新しい事業を起こしたりビジネスを進めたりすると、CSR(企業の社会的責任)という言葉を聞いたことがある人は多いかもしれません。しかし、CSRが何を指しているのか、具体的に何を行うのか分からない場合もあるでしょう。CSRを行うことで、自社の競争力を高めることも可能であるため、経営層であれば必ず知っておくべき言葉です。

そこで本記事では、CSRの概要や、CSRを行うメリット・デメリットを紹介します。また、CSRで具体的に何を行うのかや、実際の事例も解説しますので、ぜひ参考にしてください。

CSRとは?

はじめに、CSRの概要から解説します。CSRとはCorporate Social Responsibilityの略語で、企業の社会的責任のことです。企業には、さまざまなステークホルダーが存在します。経営陣、従業員、投資家、取引先、環境などが挙げられ、これらに対して適切な意思決定を行うことがCSRの概要になります。

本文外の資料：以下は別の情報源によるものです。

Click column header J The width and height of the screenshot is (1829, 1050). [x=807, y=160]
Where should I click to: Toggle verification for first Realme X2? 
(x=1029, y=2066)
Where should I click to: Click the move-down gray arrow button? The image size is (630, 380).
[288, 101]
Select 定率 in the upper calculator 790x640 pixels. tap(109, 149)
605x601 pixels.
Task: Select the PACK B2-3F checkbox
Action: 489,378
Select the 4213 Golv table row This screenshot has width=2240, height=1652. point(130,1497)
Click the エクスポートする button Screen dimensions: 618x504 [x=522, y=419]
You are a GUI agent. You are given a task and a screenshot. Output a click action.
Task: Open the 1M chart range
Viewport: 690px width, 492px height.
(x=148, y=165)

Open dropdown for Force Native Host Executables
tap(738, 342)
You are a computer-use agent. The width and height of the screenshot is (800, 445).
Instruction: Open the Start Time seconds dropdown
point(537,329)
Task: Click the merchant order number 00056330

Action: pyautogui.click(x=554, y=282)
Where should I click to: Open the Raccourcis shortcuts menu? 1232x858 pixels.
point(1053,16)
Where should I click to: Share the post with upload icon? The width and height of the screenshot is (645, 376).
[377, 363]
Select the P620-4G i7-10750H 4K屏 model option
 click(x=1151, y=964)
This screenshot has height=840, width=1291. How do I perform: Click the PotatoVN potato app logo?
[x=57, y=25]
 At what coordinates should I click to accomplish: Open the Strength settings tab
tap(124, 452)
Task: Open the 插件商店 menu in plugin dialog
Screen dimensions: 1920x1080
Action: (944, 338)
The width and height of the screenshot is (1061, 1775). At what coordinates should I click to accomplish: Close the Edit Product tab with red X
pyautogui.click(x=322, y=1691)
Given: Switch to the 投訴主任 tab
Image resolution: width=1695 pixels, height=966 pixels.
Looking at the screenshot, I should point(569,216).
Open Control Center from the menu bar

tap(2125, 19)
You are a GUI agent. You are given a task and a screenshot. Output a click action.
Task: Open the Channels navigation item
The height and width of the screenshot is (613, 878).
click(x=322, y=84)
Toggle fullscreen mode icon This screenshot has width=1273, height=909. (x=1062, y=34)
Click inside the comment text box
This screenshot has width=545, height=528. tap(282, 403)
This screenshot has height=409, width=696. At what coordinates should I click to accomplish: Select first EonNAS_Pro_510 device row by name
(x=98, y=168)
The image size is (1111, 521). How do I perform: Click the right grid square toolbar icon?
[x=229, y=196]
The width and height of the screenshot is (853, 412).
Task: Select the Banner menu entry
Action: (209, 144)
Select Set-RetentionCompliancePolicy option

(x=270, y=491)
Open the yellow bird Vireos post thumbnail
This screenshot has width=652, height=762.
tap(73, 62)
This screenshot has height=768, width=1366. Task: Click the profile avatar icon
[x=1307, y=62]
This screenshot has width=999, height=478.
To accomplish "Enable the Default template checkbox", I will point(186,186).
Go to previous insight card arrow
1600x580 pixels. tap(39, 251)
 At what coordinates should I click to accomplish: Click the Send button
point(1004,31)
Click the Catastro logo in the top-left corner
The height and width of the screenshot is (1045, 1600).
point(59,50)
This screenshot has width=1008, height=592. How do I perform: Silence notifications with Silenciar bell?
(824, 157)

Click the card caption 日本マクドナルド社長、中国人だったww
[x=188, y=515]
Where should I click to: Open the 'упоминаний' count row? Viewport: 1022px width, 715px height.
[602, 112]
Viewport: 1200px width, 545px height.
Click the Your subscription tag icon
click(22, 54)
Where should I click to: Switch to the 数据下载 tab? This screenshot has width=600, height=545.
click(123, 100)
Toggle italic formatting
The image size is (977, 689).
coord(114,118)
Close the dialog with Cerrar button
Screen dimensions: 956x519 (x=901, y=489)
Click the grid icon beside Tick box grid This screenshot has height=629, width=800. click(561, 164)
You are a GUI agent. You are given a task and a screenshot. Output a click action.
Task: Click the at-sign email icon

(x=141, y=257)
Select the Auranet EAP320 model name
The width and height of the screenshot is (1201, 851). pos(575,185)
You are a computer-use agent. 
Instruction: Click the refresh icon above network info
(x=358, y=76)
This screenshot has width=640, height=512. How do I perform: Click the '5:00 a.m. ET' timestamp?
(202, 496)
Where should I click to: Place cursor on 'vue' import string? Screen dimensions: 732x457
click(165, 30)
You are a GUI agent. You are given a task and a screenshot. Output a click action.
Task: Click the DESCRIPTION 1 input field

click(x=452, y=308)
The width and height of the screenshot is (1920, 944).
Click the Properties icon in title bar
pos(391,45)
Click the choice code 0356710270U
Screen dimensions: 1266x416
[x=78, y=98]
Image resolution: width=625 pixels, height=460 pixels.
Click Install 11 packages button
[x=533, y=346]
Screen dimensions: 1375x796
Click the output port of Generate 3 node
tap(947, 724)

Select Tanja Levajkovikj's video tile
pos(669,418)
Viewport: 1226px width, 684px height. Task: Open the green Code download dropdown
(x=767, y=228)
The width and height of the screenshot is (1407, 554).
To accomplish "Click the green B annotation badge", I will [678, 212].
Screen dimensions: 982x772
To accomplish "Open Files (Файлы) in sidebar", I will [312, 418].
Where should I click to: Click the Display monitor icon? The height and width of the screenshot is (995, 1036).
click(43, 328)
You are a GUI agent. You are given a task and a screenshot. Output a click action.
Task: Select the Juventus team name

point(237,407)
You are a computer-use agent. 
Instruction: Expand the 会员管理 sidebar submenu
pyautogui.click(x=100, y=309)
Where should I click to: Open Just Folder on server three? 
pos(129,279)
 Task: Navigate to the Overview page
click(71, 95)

しかし、均質化されたCSRというものは存在せず、あくまで企業ごとにCSRは異なります。それは、働いている従業員や経営陣は異なりますし、それらを取り巻く環境も異なるためです。各企業がそれぞれのステークホルダーや課題を見つめ直し、あくまで固有のCSRを作り上げていきます。

CSRという考え方は2000年以降に広まってきており、今では多くの企業が関心を寄せています。なかには、CSRレポートという形で発信を行う企業も存在します。CSR活動を行うことで、取引先からの見られ方が変わったり、それによって取引関係が良質化する可能性があるため、多くの企業が取り組むべきだと言えるでしょう。

CSRはなぜ広がった?

先ほど、2000年以降にCSRは広がり始めたと解説しましたが、そもそもなぜCSRという考え方が広まったのでしょうか。これについては諸説あるものの、最も多く言われている理由としては、企業の不正行為や活動が増えてしまったことが挙げられます。

理解しやすい例を挙げると、食品会社が消費期限を偽造して販売したり、原産国を偽造するなどの不正行為です。これにより、消費者からの不満が必然的に大きくなってしまうため、企業からすれば、いかに自社の信頼性を伝えられるかが鍵となります。その取り組みの1つとして、CSR活動が存在するということです。

ここでは食品会社の例を出しましたが、他の業種・業態でも同じことが言えます。取引先やステークホルダーからすれば、CSR活動をして信頼性を高めている企業のほうが魅力的に見えるため、それがあらゆる面での競争力につながっていきます。